In Africa there’s nobody you call up and say, look, I need this tomorrow.
You got to have it with you.
(Narrator) In exchange for access to the
genetic potential of the Boran and Tuli,
the CSIRO team trained African staff in embryo transfer technology
and left behind a fully equipped laboratory.
The Cocos Islands is Australia’s offshore quarantine station
and provided the rendezvous for the frozen embryos from Africa
and their adoptive Australian mothers to be.
Once the embryos were implanted it was a case of waiting
with a little more than the usual air of nerves and anticipation.
[People talking softly]
Births like this have clearly shown that delivery African cattle from
Australian mothers produces a fine, thriving herd.
But before these calves could impart their genetic advantages in Australia
there was six months of quarantine on the Cocos Islands
while they completed a battery of disease tests and observations.
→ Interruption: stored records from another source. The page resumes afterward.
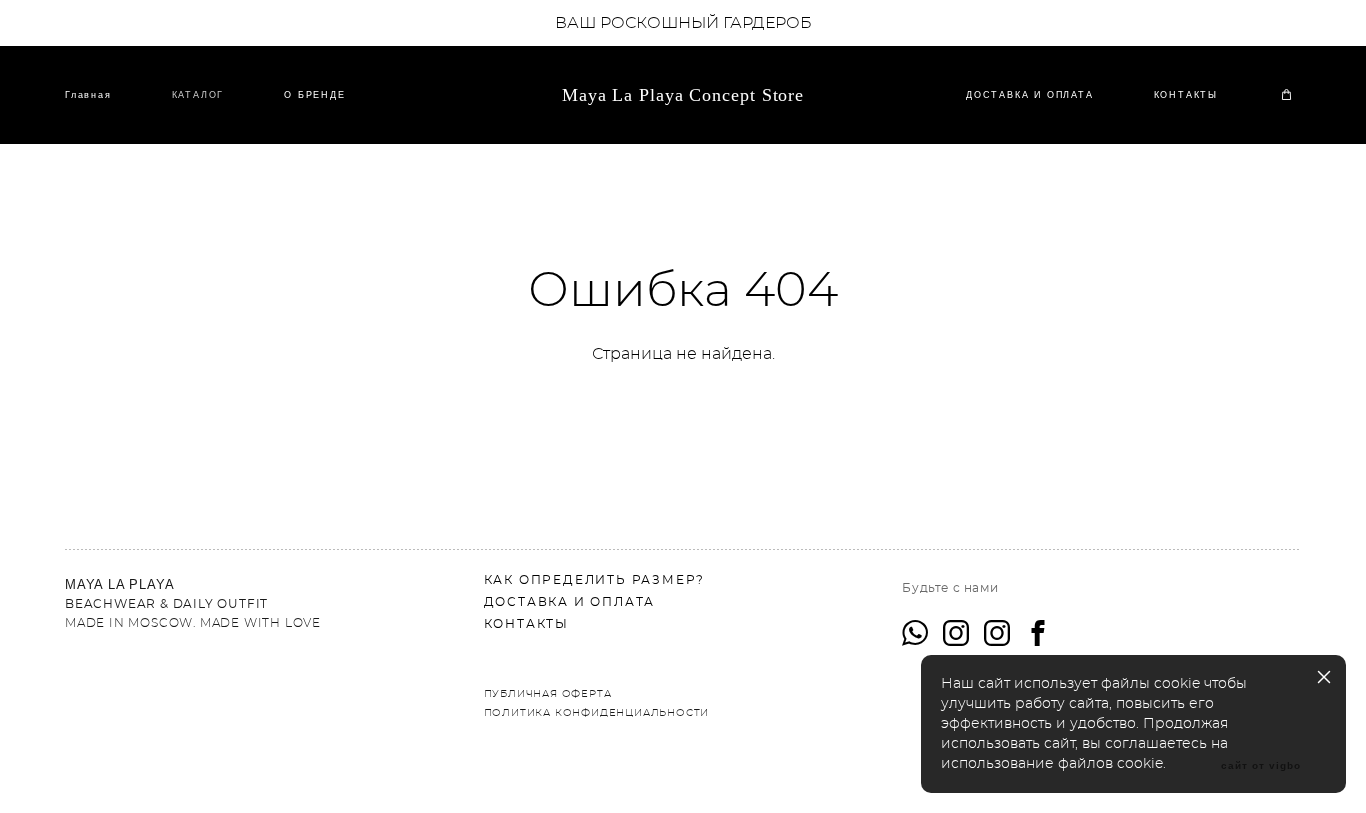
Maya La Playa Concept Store (683, 95)
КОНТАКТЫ (1186, 95)
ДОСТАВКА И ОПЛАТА (1030, 95)
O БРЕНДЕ (314, 95)
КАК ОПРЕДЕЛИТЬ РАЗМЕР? (595, 580)
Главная (88, 95)
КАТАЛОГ (198, 95)
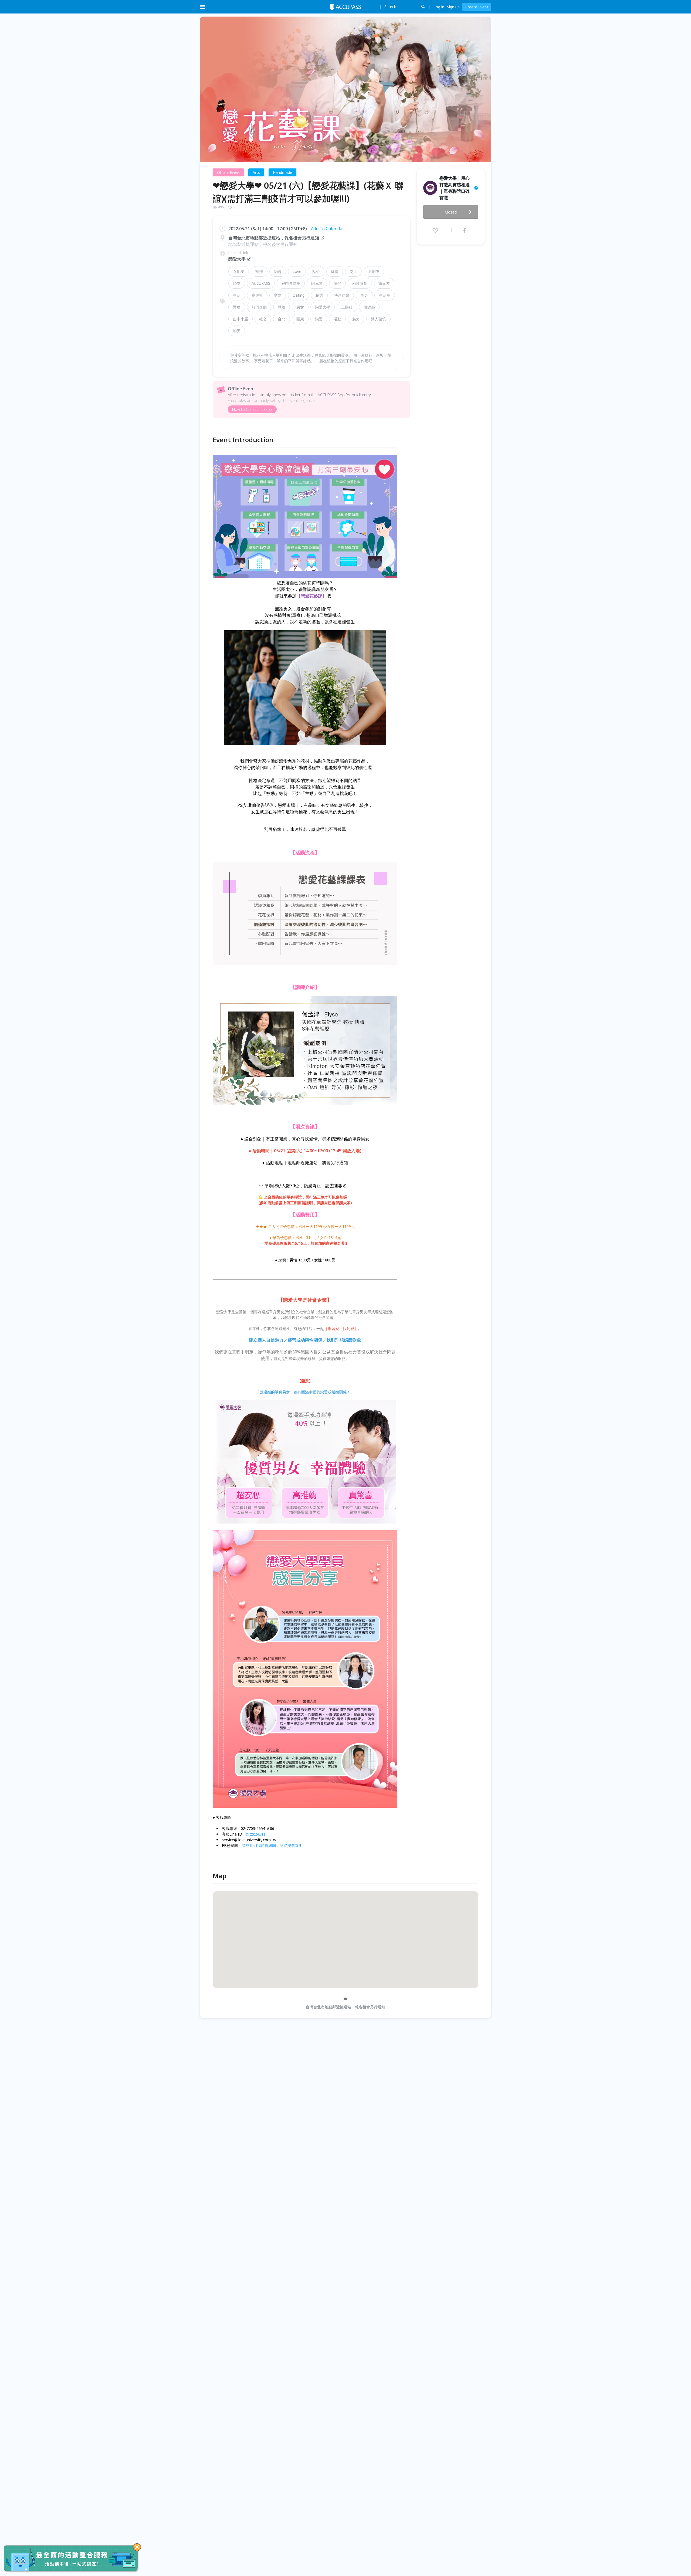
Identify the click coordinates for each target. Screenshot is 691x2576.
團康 (300, 318)
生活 (237, 295)
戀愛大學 (237, 259)
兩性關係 (359, 283)
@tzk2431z (255, 1834)
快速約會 (341, 295)
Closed (451, 212)
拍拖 (259, 271)
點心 (316, 271)
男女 (300, 307)
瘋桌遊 (384, 283)
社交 (263, 318)
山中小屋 (240, 318)
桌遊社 (257, 295)
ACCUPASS (261, 283)
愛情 (334, 271)
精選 (319, 295)
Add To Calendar (327, 229)
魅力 (356, 318)
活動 (337, 318)
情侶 (337, 283)
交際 (278, 295)
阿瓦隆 (317, 283)
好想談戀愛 (290, 283)
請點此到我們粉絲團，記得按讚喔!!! (271, 1845)
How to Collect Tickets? (252, 409)
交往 (353, 271)
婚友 (237, 283)
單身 (364, 295)
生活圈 (384, 295)
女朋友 (238, 271)
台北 (281, 318)
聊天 (237, 330)
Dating (298, 295)
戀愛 (319, 318)
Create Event (476, 6)
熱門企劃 (259, 307)
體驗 (281, 307)
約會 (278, 271)
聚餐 (237, 307)
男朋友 (374, 271)
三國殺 (347, 307)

With that last hurdle now surmounted Australia’s own Boran and Tuli
have finally arrived home.
For CSIRO scientists like John Frisch and Tim Williams,
the arrival of the Boran and Tuli in Australia
caps a decade of intensive research and organisation.
For the beef industry there’s the potential for productivity gains
of up to 25%, and a consortium of Australian beef producers
has ensured the financial support
that will see the project to its conclusion.
(John Frisch) It provides that whole new bank of genes
that we can use
to assemble animals that are better adapted to the environment that we have,
and we’re not just considering improving the cattle industry
up to the year 2000,
but improving the cattle industry in Australia forever.